Records to use:
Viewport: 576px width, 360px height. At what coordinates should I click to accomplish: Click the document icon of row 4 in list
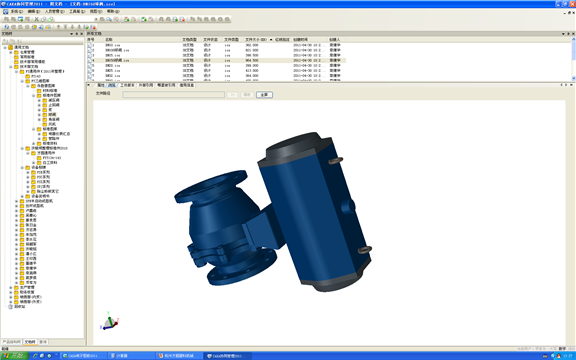pos(89,60)
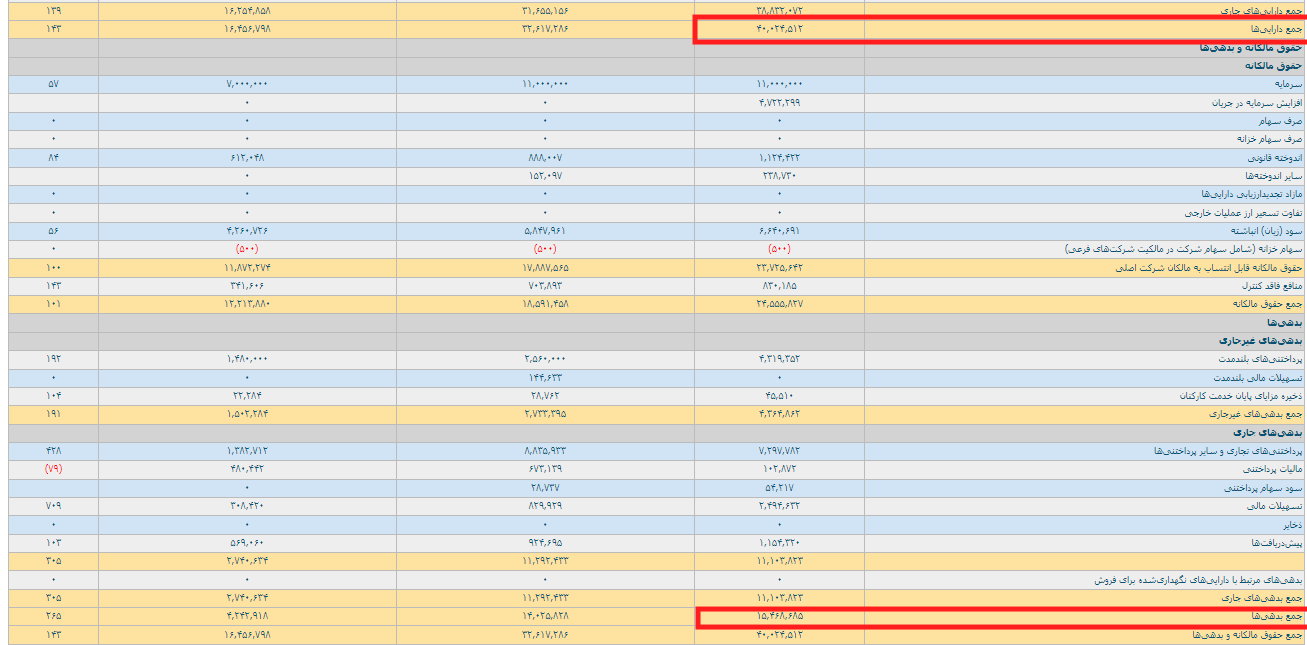The image size is (1307, 645).
Task: Select the 6,640,691 retained earnings value
Action: coord(779,230)
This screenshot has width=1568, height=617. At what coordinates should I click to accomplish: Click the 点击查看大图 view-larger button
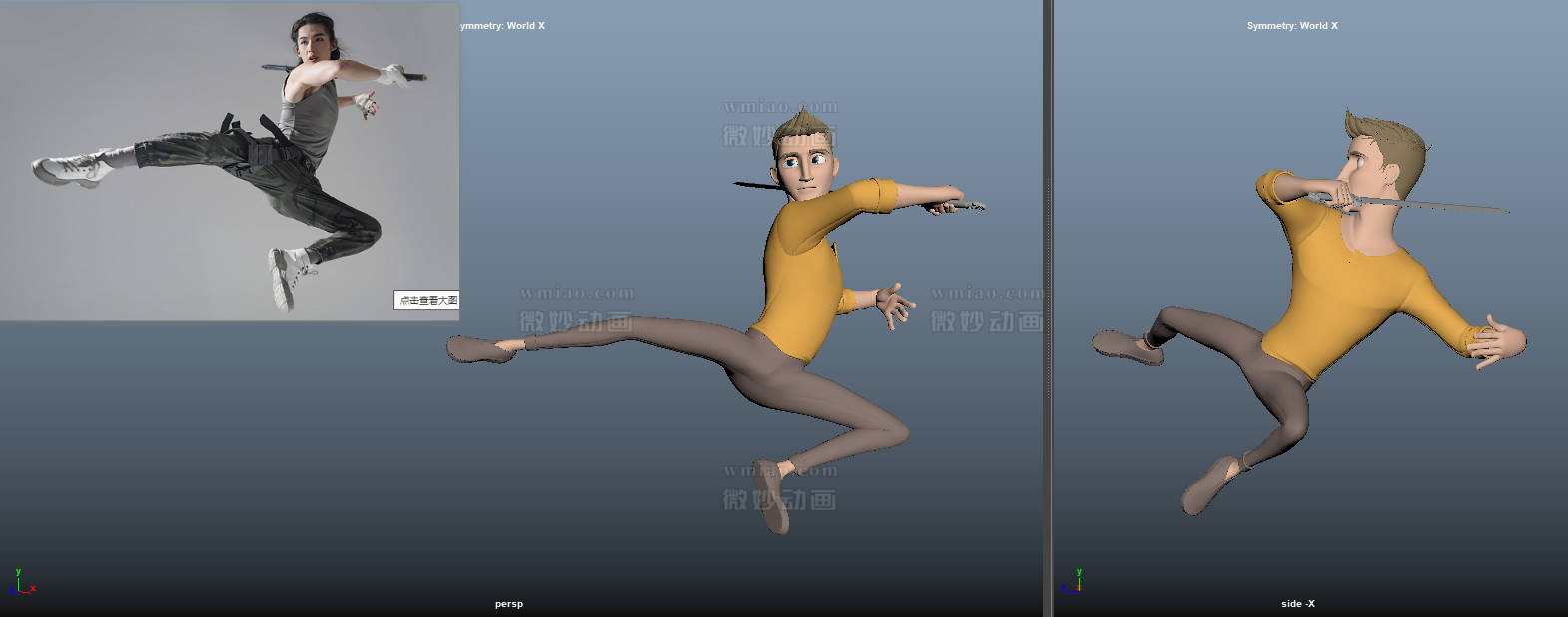pyautogui.click(x=427, y=300)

Work request:
Could you retype the records above exactly, omitting the pictures?

Your solution:
Viewport: 576px width, 360px height. At what coordinates should I click to accomplish: Click the document icon of row 4 in list
pos(89,60)
The image size is (1307, 645).
Task: Select the 6,640,691 retained earnings value
Action: coord(779,230)
This screenshot has width=1568, height=617. At what coordinates should I click to accomplish: Click the 点击查看大图 view-larger button
pyautogui.click(x=427, y=300)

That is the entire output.